● **DOCUMENT SECTION**
◇ ◇ ◇ ◇ ◇

Submitting Raw Data to EGA

The following instructions are meant to provide ICGC members with guidance on submitting raw sequence data to the European Genome-Phenome Archive (EGA). ICGC members are encouraged to consult the EGA guidelines prior to data submission. Detailed instructions on data submission are available EGA website at and an FAQ is provided at .

Overview of the EGA metadata xml files

Below are example template files for POLICY, STUDY, DATASET, SAMPLE, EXPERIMENT, and RUN metadata.

Submissions from ICGC members do not need to include a dac.xml, as the ICGC DAC (Data Access Committee) already exists in the EGA system. The submitters only need to refer to the ICGC DAC in the policy.xml, as shown in the following policy.xml example.

◇ ◇ ◇ ◇ ◇

● **INFORMATION SHOWN**
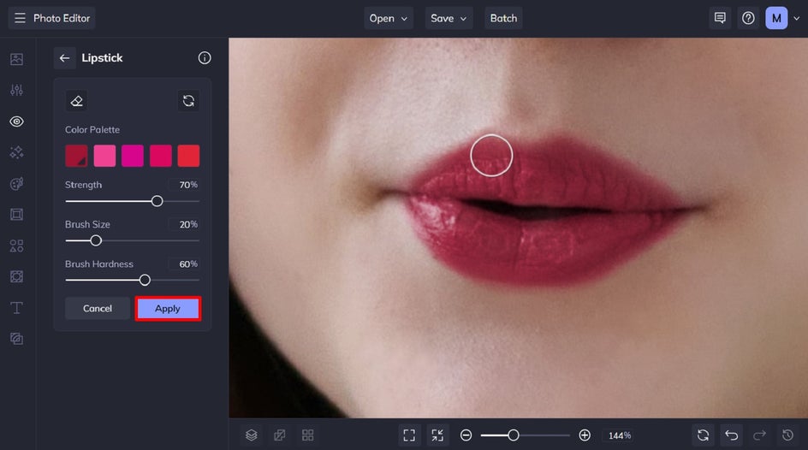Click the Batch button
This screenshot has height=450, width=808.
503,18
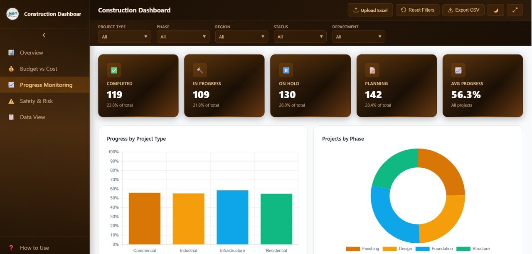Open the Phase filter dropdown
The width and height of the screenshot is (532, 254).
pyautogui.click(x=183, y=37)
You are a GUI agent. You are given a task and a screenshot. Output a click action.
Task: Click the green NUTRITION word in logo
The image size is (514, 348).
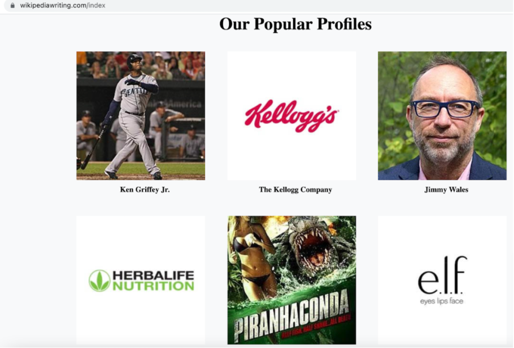(x=153, y=286)
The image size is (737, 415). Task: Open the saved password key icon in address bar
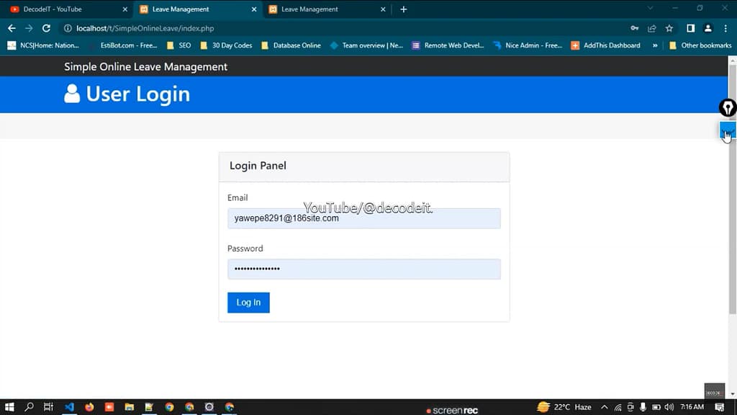633,29
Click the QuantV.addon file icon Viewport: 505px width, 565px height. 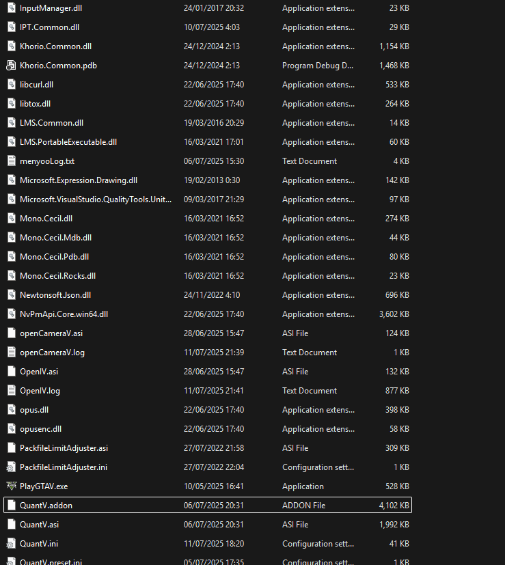tap(11, 506)
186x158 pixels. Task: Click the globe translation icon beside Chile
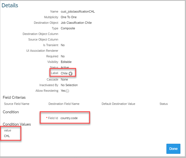(x=70, y=74)
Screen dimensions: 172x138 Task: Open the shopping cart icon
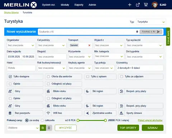pos(146,5)
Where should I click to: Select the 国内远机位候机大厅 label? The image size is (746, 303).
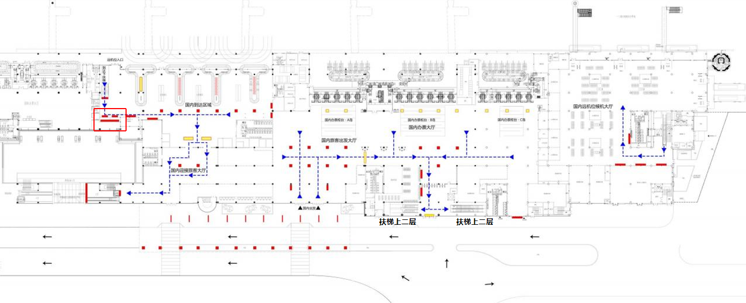593,107
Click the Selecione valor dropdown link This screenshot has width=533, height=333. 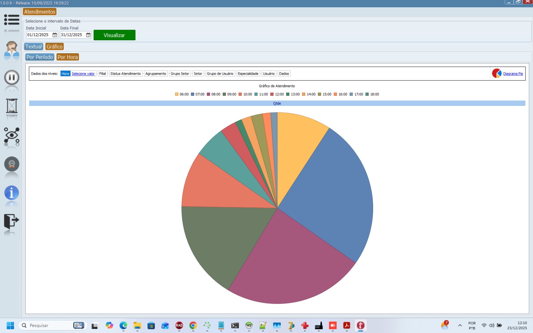[x=83, y=74]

◇ ◇ ◇ ◇ ◇

● **YOUR ASSIGNMENT**
Copy out the whole text on submitting raw data to EGA, word for word. The lines above were taken from a different source.

● **PROBLEM SOLUTION**
Submitting Raw Data to EGA

The following instructions are meant to provide ICGC members with guidance on submitting raw sequence data to the European Genome-Phenome Archive (EGA). ICGC members are encouraged to consult the EGA guidelines prior to data submission. Detailed instructions on data submission are available EGA website at and an FAQ is provided at .

Overview of the EGA metadata xml files

Below are example template files for POLICY, STUDY, DATASET, SAMPLE, EXPERIMENT, and RUN metadata.

Submissions from ICGC members do not need to include a dac.xml, as the ICGC DAC (Data Access Committee) already exists in the EGA system. The submitters only need to refer to the ICGC DAC in the policy.xml, as shown in the following policy.xml example.